→ EXERCISE INSTRUCTIONS: Return each line below holding the string "header".

Items from a dataset
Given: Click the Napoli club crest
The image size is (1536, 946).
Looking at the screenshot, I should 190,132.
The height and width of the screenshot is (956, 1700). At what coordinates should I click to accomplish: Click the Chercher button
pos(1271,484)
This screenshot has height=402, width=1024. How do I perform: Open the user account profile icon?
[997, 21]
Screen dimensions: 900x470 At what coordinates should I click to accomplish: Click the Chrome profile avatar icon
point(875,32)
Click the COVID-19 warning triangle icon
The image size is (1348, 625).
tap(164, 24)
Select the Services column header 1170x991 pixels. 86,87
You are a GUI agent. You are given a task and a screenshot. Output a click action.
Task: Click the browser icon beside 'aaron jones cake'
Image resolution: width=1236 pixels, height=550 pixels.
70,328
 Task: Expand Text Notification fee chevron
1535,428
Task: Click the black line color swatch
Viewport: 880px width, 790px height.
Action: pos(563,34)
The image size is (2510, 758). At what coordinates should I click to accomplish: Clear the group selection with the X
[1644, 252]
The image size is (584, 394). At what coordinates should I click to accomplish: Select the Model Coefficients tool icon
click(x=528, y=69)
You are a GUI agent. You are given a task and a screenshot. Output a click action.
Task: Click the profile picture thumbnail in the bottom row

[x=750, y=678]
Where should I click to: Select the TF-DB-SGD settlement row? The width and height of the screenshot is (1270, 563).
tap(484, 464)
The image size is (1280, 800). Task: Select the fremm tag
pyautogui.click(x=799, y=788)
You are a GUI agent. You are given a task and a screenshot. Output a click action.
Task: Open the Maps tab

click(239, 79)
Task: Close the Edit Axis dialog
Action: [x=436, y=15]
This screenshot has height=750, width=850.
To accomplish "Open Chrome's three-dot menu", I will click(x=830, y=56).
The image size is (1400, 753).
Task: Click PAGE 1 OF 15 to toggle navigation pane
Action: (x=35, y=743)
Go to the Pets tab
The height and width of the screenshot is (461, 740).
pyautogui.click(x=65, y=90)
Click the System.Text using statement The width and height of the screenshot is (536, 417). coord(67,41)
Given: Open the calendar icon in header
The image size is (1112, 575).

→ RESULT OF THE EXERCISE:
Select the Services column header 1170x991 pixels. 86,87
Given: Open the calendar icon in header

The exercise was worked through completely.